**Instructions to follow:** The reply should hold nothing except the lines from the one with "Where should I click to: Toggle" through the end of the entries, duplicated exactly and with no pictures.

[Dataset entries]
§ §

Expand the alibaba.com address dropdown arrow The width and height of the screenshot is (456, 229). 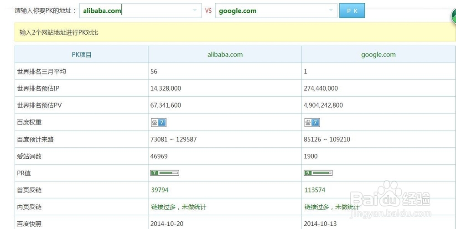click(x=195, y=10)
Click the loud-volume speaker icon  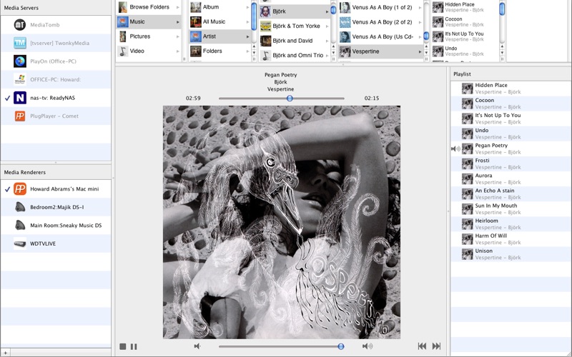pos(367,346)
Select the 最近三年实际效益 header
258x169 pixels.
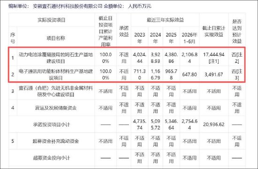165,20
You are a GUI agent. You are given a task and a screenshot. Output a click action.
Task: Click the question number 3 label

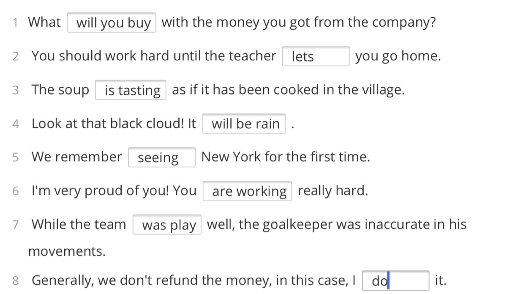(16, 90)
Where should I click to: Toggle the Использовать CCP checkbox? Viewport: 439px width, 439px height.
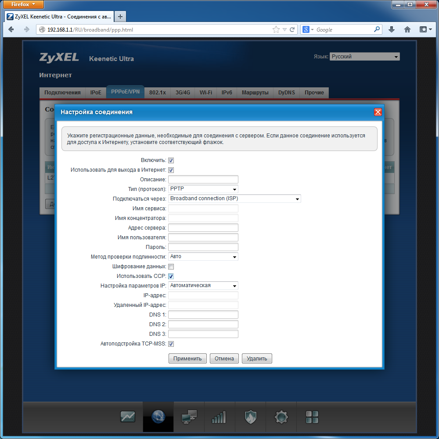[171, 276]
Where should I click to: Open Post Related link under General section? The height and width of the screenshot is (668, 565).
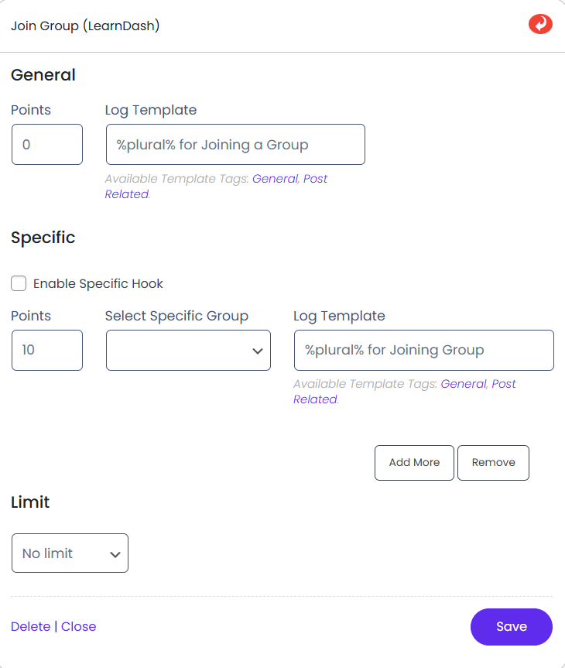[315, 179]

§ §

**Solution for this task:**
Where should I click to: Toggle the Использовать CCP checkbox? Viewport: 439px width, 439px height.
[171, 276]
Where should I click to: Open Post Related link under General section? The height and width of the screenshot is (668, 565).
[315, 179]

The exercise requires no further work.